> **Text block**
USS Chevalier (DD-451), a Fletcher-class destroyer destroyer, was the first ship of the United States Navy to be named for Lieutenant Commander Godfrey Chevalier.
Chevalier was launched 11 April 1942 by Bath Iron Works Corp., Bath, Maine; sponsored by Mrs. G. DeC. Chevalier, commissioned 20 July 1942, Lt. Comdr. E. R. McLean, Jr. in command.
Between 3 October and 11 December 1942 Chevalier made three convoy escort voyages: one coastwise, with tankers; a second, from Bermuda to Norfolk, Virginia and with one of the first reinforcement convoys for North Africa. Sailing from Norfolk 17 December, Chevalier reached Efate, New Hebrides 22 January 1943. On 27 January she sortied with Task Force 18 (TF 18) to cover the movement of troop transports to Guadalcanal. On 29 and 30 January Chevalier joined in protective antiaircraft fire as her force came under intensive Japanese air attack in the Battle of Rennell Island. Chevalier operated on patrol from Efate, and after 14 February from Espiritu Santo.

> **Entries shown**

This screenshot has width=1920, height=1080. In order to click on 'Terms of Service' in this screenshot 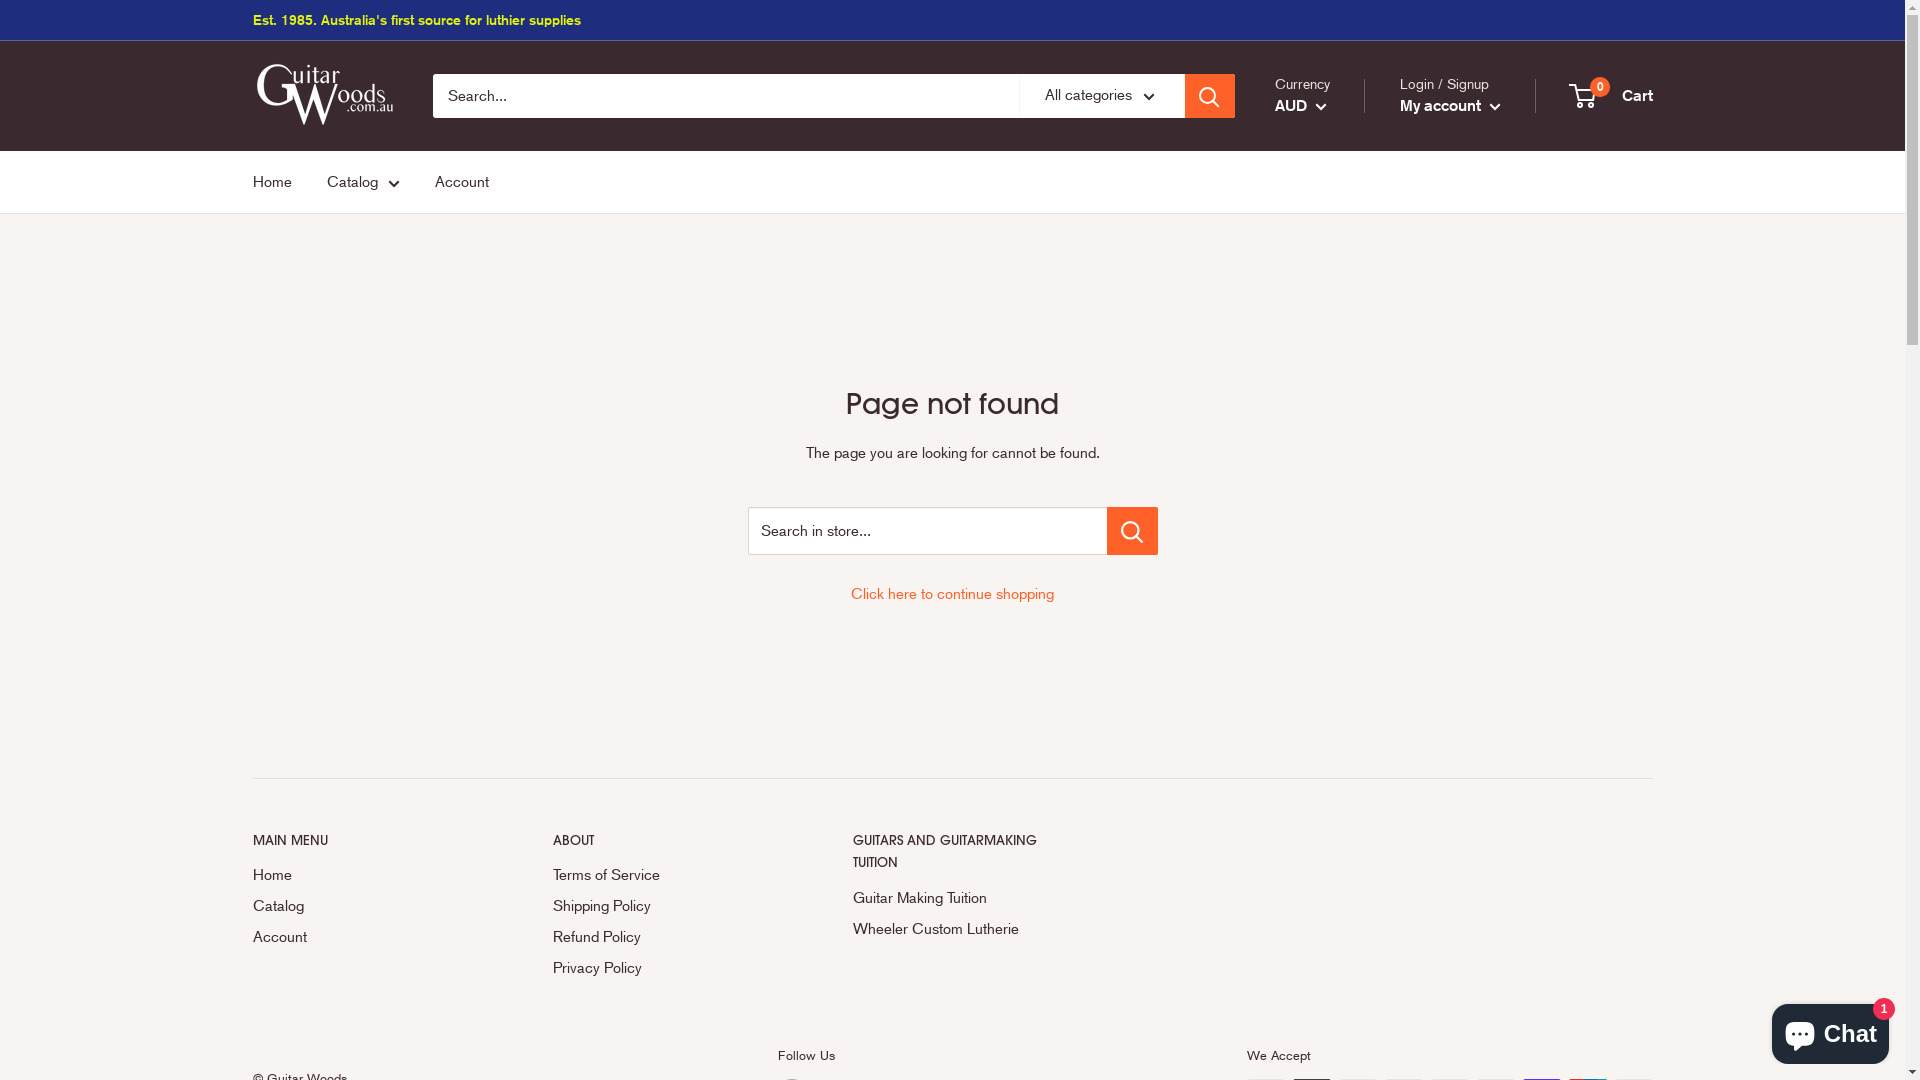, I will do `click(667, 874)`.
---
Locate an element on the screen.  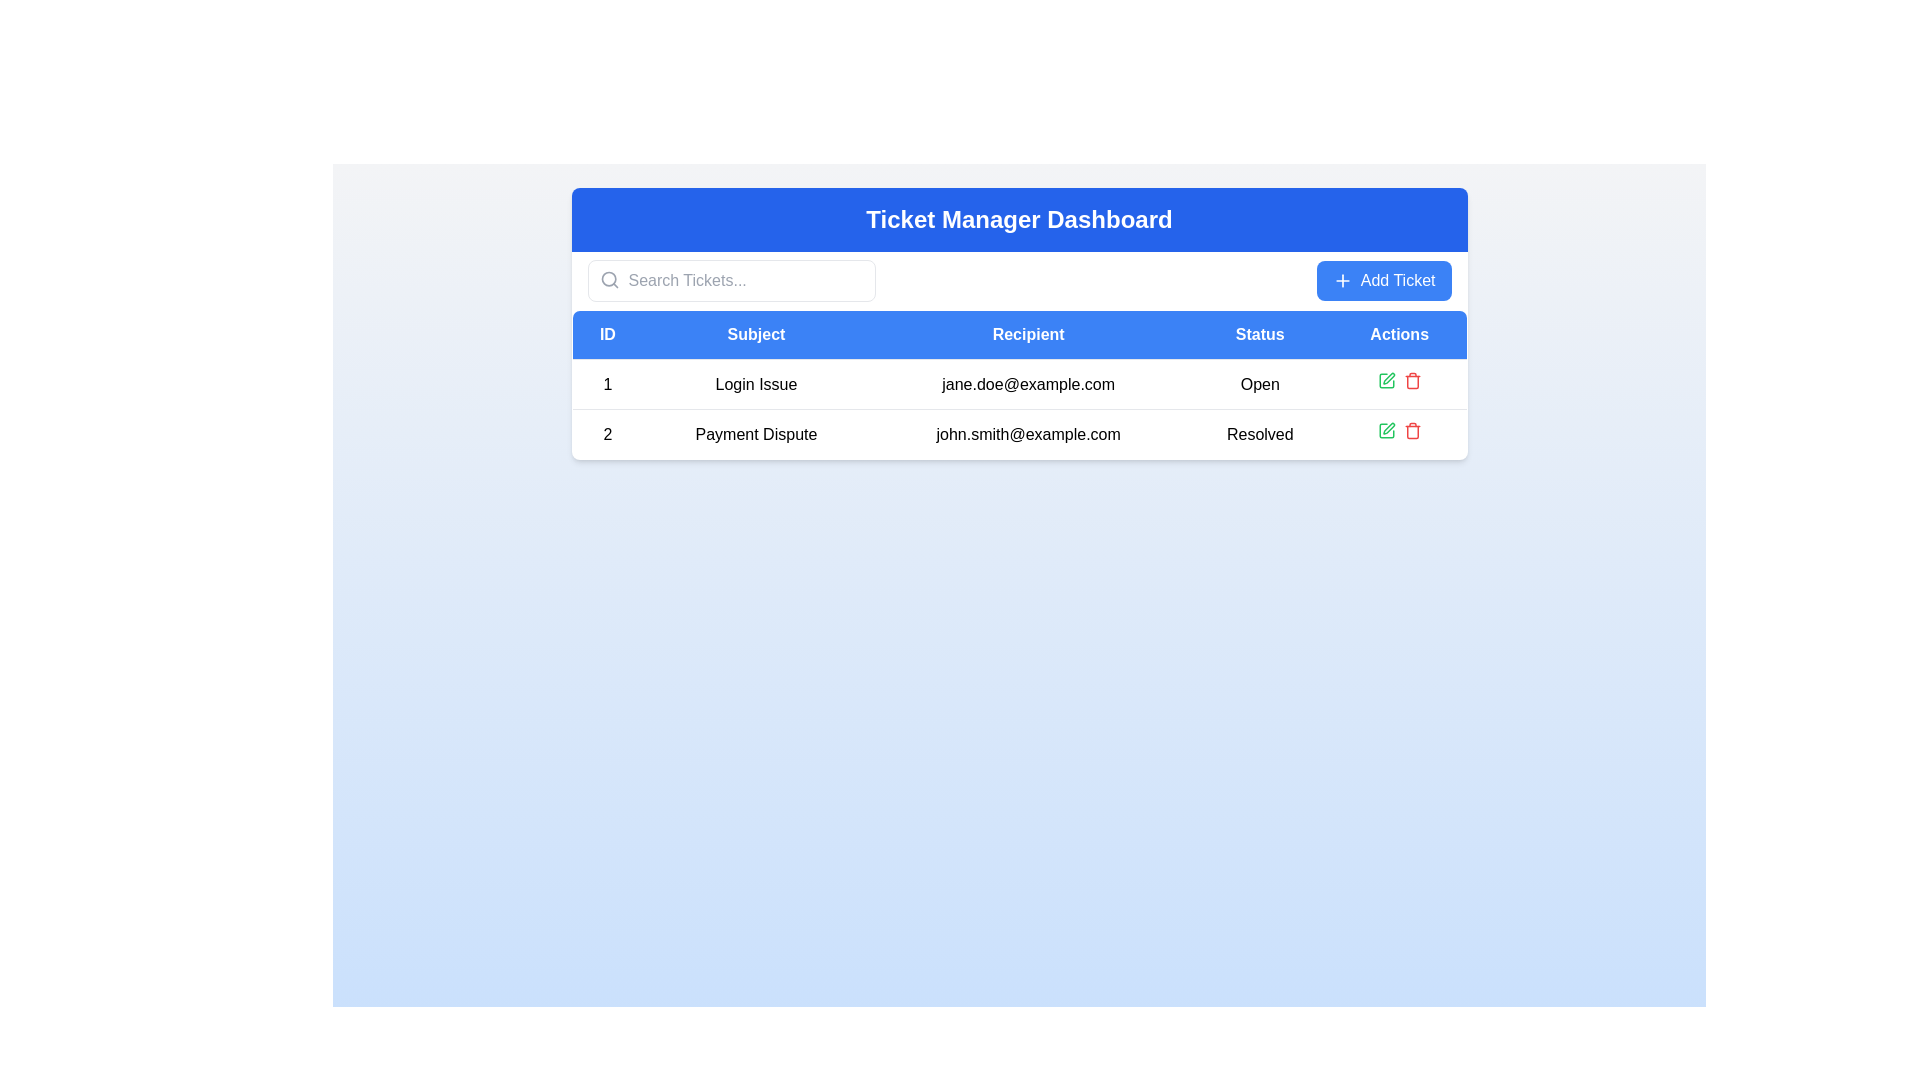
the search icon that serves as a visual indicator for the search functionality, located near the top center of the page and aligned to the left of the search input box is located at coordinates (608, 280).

> **Problems to work on**
a) On what date was the ship commissioned, according to the passage on USS Chevalier?
b) Write out the passage on USS Chevalier from "USS Chevalier (DD-451), a" to "Jr. in command.".
The items are separate material, apart from the passage on USS Chevalier.

> **The solutions**
a) 20 July 1942

b)
USS Chevalier (DD-451), a Fletcher-class destroyer destroyer, was the first ship of the United States Navy to be named for Lieutenant Commander Godfrey Chevalier.
Chevalier was launched 11 April 1942 by Bath Iron Works Corp., Bath, Maine; sponsored by Mrs. G. DeC. Chevalier, commissioned 20 July 1942, Lt. Comdr. E. R. McLean, Jr. in command.